* What is being asked
The entries below should be copied exactly and completely.

* Exercise input
################

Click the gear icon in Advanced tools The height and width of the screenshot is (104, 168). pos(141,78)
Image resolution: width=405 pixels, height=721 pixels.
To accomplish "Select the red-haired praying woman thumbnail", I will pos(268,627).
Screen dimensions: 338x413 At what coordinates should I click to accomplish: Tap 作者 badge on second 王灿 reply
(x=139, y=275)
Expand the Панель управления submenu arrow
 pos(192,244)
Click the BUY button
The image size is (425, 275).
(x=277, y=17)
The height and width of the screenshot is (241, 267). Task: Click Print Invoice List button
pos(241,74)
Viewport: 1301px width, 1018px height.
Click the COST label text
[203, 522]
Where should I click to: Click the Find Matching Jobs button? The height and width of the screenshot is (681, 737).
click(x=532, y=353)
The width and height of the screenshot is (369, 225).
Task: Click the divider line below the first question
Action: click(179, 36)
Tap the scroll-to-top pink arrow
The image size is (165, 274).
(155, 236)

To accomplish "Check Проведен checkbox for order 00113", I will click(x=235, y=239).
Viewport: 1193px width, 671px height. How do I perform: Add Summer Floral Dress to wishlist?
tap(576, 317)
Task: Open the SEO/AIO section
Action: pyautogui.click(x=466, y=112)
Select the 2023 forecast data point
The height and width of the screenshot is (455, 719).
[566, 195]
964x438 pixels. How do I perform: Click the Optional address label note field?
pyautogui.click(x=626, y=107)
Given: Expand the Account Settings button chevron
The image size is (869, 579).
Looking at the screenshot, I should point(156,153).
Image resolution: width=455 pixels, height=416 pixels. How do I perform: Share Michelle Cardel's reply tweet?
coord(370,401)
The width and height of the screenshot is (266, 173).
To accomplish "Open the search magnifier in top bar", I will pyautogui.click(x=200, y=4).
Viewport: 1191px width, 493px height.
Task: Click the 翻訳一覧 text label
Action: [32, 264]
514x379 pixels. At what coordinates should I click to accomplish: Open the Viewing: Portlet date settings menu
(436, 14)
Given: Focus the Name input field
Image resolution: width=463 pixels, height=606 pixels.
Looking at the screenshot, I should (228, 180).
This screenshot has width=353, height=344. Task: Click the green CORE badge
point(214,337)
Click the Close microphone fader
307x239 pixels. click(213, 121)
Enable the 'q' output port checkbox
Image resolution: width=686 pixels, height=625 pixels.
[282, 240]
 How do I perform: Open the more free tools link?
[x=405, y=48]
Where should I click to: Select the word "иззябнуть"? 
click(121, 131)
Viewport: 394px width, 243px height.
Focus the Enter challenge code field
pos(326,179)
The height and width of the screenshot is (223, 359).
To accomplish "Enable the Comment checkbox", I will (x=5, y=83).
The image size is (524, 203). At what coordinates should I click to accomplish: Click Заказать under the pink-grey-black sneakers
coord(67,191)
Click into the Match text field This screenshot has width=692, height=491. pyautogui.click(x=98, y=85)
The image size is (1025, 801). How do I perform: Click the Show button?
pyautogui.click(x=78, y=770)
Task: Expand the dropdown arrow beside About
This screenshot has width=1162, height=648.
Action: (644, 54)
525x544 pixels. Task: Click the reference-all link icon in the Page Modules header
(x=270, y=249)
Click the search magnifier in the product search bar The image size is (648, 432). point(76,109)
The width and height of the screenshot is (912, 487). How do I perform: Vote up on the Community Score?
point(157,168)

################

* Response to this task
Click the gear icon in Advanced tools The height and width of the screenshot is (104, 168). pos(141,78)
Image resolution: width=405 pixels, height=721 pixels.
To accomplish "Select the red-haired praying woman thumbnail", I will pos(268,627).
Screen dimensions: 338x413 At what coordinates should I click to accomplish: Tap 作者 badge on second 王灿 reply
(x=139, y=275)
Expand the Панель управления submenu arrow
 pos(192,244)
Click the BUY button
The image size is (425, 275).
(x=277, y=17)
The height and width of the screenshot is (241, 267). Task: Click Print Invoice List button
pos(241,74)
Viewport: 1301px width, 1018px height.
Click the COST label text
[203, 522]
Where should I click to: Click the Find Matching Jobs button? The height and width of the screenshot is (681, 737).
click(x=532, y=353)
The width and height of the screenshot is (369, 225).
Task: Click the divider line below the first question
Action: click(179, 36)
Tap the scroll-to-top pink arrow
The image size is (165, 274).
(155, 236)

To accomplish "Check Проведен checkbox for order 00113", I will click(x=235, y=239).
Viewport: 1193px width, 671px height. How do I perform: Add Summer Floral Dress to wishlist?
tap(576, 317)
Task: Open the SEO/AIO section
Action: pyautogui.click(x=466, y=112)
Select the 2023 forecast data point
The height and width of the screenshot is (455, 719).
[566, 195]
964x438 pixels. How do I perform: Click the Optional address label note field?
pyautogui.click(x=626, y=107)
Given: Expand the Account Settings button chevron
The image size is (869, 579).
Looking at the screenshot, I should point(156,153).
Image resolution: width=455 pixels, height=416 pixels. How do I perform: Share Michelle Cardel's reply tweet?
coord(370,401)
The width and height of the screenshot is (266, 173).
To accomplish "Open the search magnifier in top bar", I will pyautogui.click(x=200, y=4).
Viewport: 1191px width, 493px height.
Task: Click the 翻訳一覧 text label
Action: [32, 264]
514x379 pixels. At what coordinates should I click to accomplish: Open the Viewing: Portlet date settings menu
(436, 14)
Given: Focus the Name input field
Image resolution: width=463 pixels, height=606 pixels.
Looking at the screenshot, I should (228, 180).
This screenshot has width=353, height=344. Task: Click the green CORE badge
point(214,337)
Click the Close microphone fader
307x239 pixels. click(213, 121)
Enable the 'q' output port checkbox
Image resolution: width=686 pixels, height=625 pixels.
[282, 240]
 How do I perform: Open the more free tools link?
[x=405, y=48]
Where should I click to: Select the word "иззябнуть"? 
click(121, 131)
Viewport: 394px width, 243px height.
Focus the Enter challenge code field
pos(326,179)
The height and width of the screenshot is (223, 359).
To accomplish "Enable the Comment checkbox", I will (x=5, y=83).
The image size is (524, 203). At what coordinates should I click to accomplish: Click Заказать under the pink-grey-black sneakers
coord(67,191)
Click into the Match text field This screenshot has width=692, height=491. pyautogui.click(x=98, y=85)
The image size is (1025, 801). How do I perform: Click the Show button?
pyautogui.click(x=78, y=770)
Task: Expand the dropdown arrow beside About
This screenshot has width=1162, height=648.
Action: (644, 54)
525x544 pixels. Task: Click the reference-all link icon in the Page Modules header
(x=270, y=249)
Click the search magnifier in the product search bar The image size is (648, 432). point(76,109)
The width and height of the screenshot is (912, 487). How do I perform: Vote up on the Community Score?
point(157,168)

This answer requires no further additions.